§ How to complete this task
Repeat precisely the span of lines below that opens with the line containing "Car Appraisal (1377, 42)" and closes with the line containing "Dokumenty (347, 354)", both included.

§ Dataset excerpts
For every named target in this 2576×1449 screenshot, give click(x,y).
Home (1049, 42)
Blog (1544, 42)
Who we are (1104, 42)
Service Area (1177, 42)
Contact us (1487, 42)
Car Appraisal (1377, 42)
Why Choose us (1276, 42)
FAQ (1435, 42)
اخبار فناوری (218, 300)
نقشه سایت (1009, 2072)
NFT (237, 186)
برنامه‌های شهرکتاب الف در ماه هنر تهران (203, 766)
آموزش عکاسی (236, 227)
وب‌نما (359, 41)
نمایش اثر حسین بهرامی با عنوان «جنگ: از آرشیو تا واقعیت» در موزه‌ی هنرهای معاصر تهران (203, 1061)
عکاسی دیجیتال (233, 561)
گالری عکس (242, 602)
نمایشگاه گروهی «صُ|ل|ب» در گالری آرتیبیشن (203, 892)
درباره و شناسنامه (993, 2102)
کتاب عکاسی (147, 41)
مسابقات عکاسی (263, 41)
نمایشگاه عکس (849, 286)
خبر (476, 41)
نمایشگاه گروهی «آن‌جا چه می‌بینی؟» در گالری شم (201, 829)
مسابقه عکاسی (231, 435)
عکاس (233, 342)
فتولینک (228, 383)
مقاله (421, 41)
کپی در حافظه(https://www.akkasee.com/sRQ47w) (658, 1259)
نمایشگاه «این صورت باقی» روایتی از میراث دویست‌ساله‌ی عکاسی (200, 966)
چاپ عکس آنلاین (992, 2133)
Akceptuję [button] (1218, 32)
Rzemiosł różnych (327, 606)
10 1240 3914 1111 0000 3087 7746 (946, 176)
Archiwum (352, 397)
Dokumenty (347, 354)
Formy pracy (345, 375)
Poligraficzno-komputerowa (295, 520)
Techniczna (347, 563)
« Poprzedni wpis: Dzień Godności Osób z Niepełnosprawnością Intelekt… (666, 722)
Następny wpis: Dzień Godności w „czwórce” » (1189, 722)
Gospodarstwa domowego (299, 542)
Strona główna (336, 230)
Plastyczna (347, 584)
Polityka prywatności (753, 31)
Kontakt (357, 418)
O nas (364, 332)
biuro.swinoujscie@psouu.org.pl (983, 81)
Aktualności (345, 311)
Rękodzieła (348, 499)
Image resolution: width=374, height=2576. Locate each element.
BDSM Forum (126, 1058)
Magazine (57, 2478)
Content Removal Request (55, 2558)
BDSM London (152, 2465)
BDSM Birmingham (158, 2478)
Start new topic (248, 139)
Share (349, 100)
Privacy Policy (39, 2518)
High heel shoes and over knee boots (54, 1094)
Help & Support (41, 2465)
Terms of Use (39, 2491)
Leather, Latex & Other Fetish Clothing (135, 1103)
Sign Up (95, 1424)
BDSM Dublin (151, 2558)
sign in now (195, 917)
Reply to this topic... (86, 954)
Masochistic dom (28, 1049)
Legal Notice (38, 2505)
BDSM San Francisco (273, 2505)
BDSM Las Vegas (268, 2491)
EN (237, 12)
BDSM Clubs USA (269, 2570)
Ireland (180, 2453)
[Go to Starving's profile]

§ Worked solution
Car Appraisal (1377, 42)
Why Choose us (1276, 42)
FAQ (1435, 42)
اخبار فناوری (218, 300)
نقشه سایت (1009, 2072)
NFT (237, 186)
برنامه‌های شهرکتاب الف در ماه هنر تهران (203, 766)
آموزش عکاسی (236, 227)
وب‌نما (359, 41)
نمایش اثر حسین بهرامی با عنوان «جنگ: از آرشیو تا واقعیت» در موزه‌ی هنرهای معاصر تهران (203, 1061)
عکاسی دیجیتال (233, 561)
گالری عکس (242, 602)
نمایشگاه گروهی «صُ|ل|ب» در گالری آرتیبیشن (203, 892)
درباره و شناسنامه (993, 2102)
کتاب عکاسی (147, 41)
مسابقات عکاسی (263, 41)
نمایشگاه عکس (849, 286)
خبر (476, 41)
نمایشگاه گروهی «آن‌جا چه می‌بینی؟» در گالری شم (201, 829)
مسابقه عکاسی (231, 435)
عکاس (233, 342)
فتولینک (228, 383)
مقاله (421, 41)
کپی در حافظه(https://www.akkasee.com/sRQ47w) (658, 1259)
نمایشگاه «این صورت باقی» روایتی از میراث دویست‌ساله‌ی عکاسی (200, 966)
چاپ عکس آنلاین (992, 2133)
Akceptuję [button] (1218, 32)
Rzemiosł różnych (327, 606)
10 1240 3914 1111 0000 3087 7746 (946, 176)
Archiwum (352, 397)
Dokumenty (347, 354)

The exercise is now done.